What was done cannot be undone. But we can end the silence. We can stop turning our heads away. We can look at you in the eye and finally say on behalf of the American people, what the United States government did was shameful, and I am sorry.
– Bill Clinton, May 16, 1997
In 1932 U.S Public Health Service at Tuskegee Institute in Tuskegee, Alabama, conducted a study to determine effect of untreated syphilis in black men. It was supposed to be a six months project. But what happened in reality was not just unethical but inhuman.
Instead of six months the study continued for 40 years—from 1932 to 1972. The study included 600 black men, 399 with syphilis and a control group of 201 who did not have the disease. The men in the study were the sons and grandsons of slaves. Most had never been seen by a doctor. The researchers made announcements in churches and cotton fields for participation, many volunteered thinking that they would free medical treatment.
The men in the study were never told that they had syphilis, a sexually transmitted disease. Instead, government doctors told the men they had “bad blood,” a term that was commonly used to describe a wide range of unspecified maladies.
In the mid-1940s, when penicillin became the standard cure for syphilis, the Tuskegee subjects were not given the drug. Even as some men went blind and insane from advanced (tertiary) syphilis, the government doctors withheld treatment and prevented subjects from getting treatment from other doctors in the region as their primary interest was in observing advancement of disease and then doing autopsy. To ensure that the families would agree to this final procedure, the government offered them burial insurance—of $50—to cover the cost of a casket and grave.

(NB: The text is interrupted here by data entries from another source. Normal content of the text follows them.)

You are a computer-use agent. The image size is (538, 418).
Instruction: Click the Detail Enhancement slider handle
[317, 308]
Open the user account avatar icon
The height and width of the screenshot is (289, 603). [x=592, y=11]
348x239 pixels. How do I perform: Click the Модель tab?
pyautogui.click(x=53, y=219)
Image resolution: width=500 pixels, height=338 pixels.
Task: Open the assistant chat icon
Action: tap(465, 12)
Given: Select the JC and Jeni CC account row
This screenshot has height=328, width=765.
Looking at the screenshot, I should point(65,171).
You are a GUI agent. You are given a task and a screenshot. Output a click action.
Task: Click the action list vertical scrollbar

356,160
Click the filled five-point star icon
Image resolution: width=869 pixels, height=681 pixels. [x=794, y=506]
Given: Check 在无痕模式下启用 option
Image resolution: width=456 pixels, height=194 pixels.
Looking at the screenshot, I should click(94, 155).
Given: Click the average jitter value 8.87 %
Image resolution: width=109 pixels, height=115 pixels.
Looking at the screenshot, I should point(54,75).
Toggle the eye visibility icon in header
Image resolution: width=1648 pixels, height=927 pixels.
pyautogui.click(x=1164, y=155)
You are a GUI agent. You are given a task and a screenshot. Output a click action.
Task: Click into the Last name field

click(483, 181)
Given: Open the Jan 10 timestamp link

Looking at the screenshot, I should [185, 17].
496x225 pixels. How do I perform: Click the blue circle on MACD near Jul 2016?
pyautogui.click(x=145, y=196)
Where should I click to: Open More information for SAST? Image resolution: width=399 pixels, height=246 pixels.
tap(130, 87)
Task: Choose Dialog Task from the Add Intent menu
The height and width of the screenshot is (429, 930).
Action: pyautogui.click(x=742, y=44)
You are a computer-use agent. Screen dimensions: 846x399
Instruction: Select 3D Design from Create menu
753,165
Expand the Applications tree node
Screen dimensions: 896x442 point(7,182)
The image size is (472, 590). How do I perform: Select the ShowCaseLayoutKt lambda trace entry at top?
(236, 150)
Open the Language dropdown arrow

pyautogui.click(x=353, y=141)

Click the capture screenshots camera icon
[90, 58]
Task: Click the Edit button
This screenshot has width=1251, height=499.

One interesting fact about this experiment was role played by a black nurse called Eunice Rivers who was part of these experiments from beginning to end i.e. for 40 years and was actively involved in getting volunteers for experiment and preventing them from getting treated by other doctors in the region. Later a film was made on these experiments called – Miss Ever’s Boys.
The research project was finally stopped after Peter Buxtun, a former employee of PHS, blew whistle and shared the truth about the study’s unethical methods with a journalist Jean Heller. On July 25, 1972, the truth was published in newspapers; it resulted in public outcry that ultimately brought the notorious experiment to an end.
This episode resulted in strengthening guidelines for protection of human subjects in research. Fred Gary, a civil rights attorney, filed a class-action lawsuit on behalf of the men that resulted in a $10 million out-of-court settlement for the victims, their families, and their heirs.
“I want to live in peace and harmony. How can we love the Lord, whom we’ve never seen, and hate our fellow men, whom we see every day? I want to get along.”
– Herman Shaw, survivor of Tuskegee Experiment.
Finally in 1997, Bill Clinton apologised to survivors of Tuskegee experiments.